8. A detection method for detecting radiation (4) emitted from a radiation source (2) by a detection device (6), the detection device (6) comprising a detection surface (19) and lamellae (18) protruding from the detection surface (19), wherein the lamellae (18) comprise a first end portion (20) close to the detection surface (19) and a second end portion (21) remote from the detection surface (19), wherein the first end portion (20) has a larger width than the second end portion (21), wherein the detection method comprises the step of detecting the radiation (4) on the detection surface (19) on regions between the first end portions (20) of the lamellae (18).

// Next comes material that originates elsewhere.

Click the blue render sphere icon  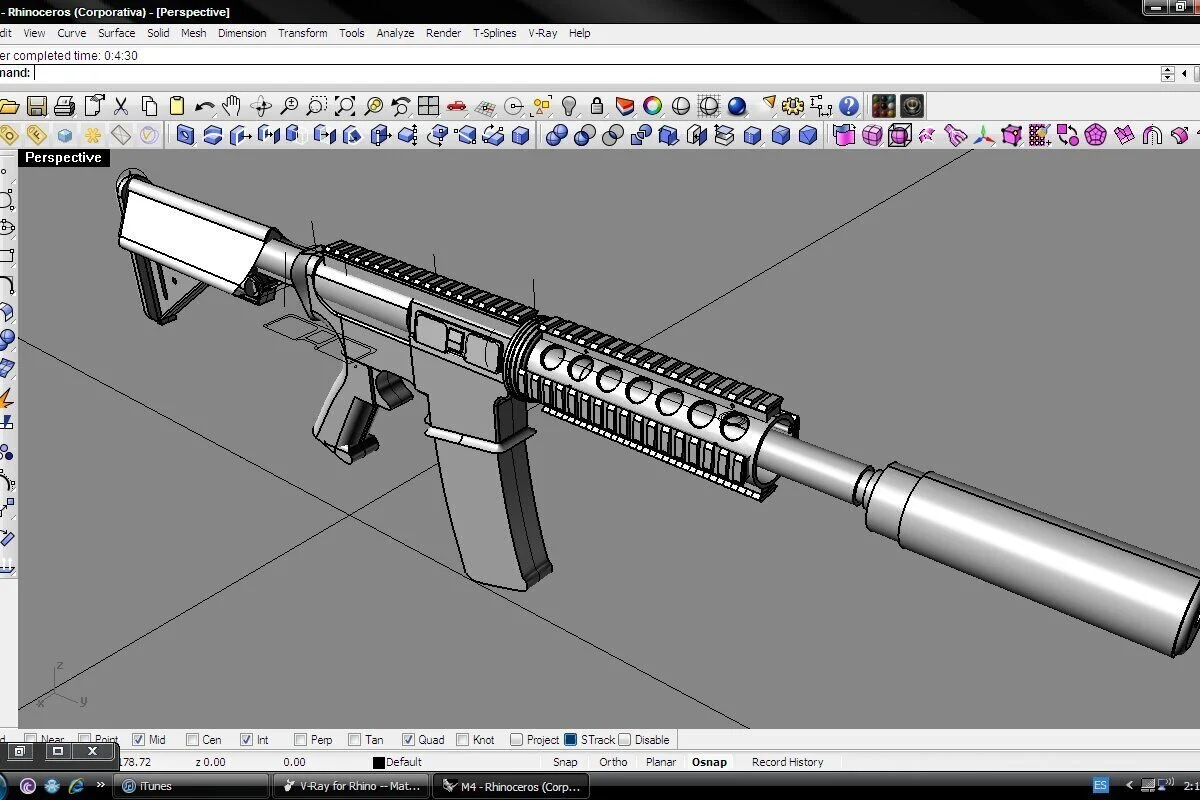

9. A computed tomography method for imaging a region of interest, wherein the computed tomography method comprises following steps: emitting radiation (4) by a radiation source (2), detecting projection data values depending on the radiation (4) after having traversed the region of interest by a detection device (6), which comprises a detection surface (19) and lamellae (18) protruding from the detection surface (19), wherein the lamellae (18) comprise a first end portion (20) close to the detection surface (19) and a second end portion (21) remote from the detection surface (19), wherein the first end portion (20) has a larger width than the second end portion (21), moving the radiation source (2) and the region of interest relatively to each other by a moving unit, reconstructing an image of the region of interest using the detected projection data values by a reconstruction unit (13), wherein the projection data values are detected on the detection surface (19) on regions between the first end portions (20) of the lamellae (18), while the radiation source (2) and the region of interest move relatively to each other.

10. A computer program for detecting radiation (4) from a radiation source (2), the computer program comprising program code means for causing a detection device (6) as defined in claim 1 to carry out the steps of the detection method as defined in claim 8, when the computer program is run on a computer controlling the detection device (6).

11. A computer program for imaging a region of interest, the computer program comprising program code means for causing a computed tomography apparatus as defined in claim 7 to carry out the steps of the computed tomography method as defined in claim 9, when the computer program is run on a computer controlling the computed tomography apparatus.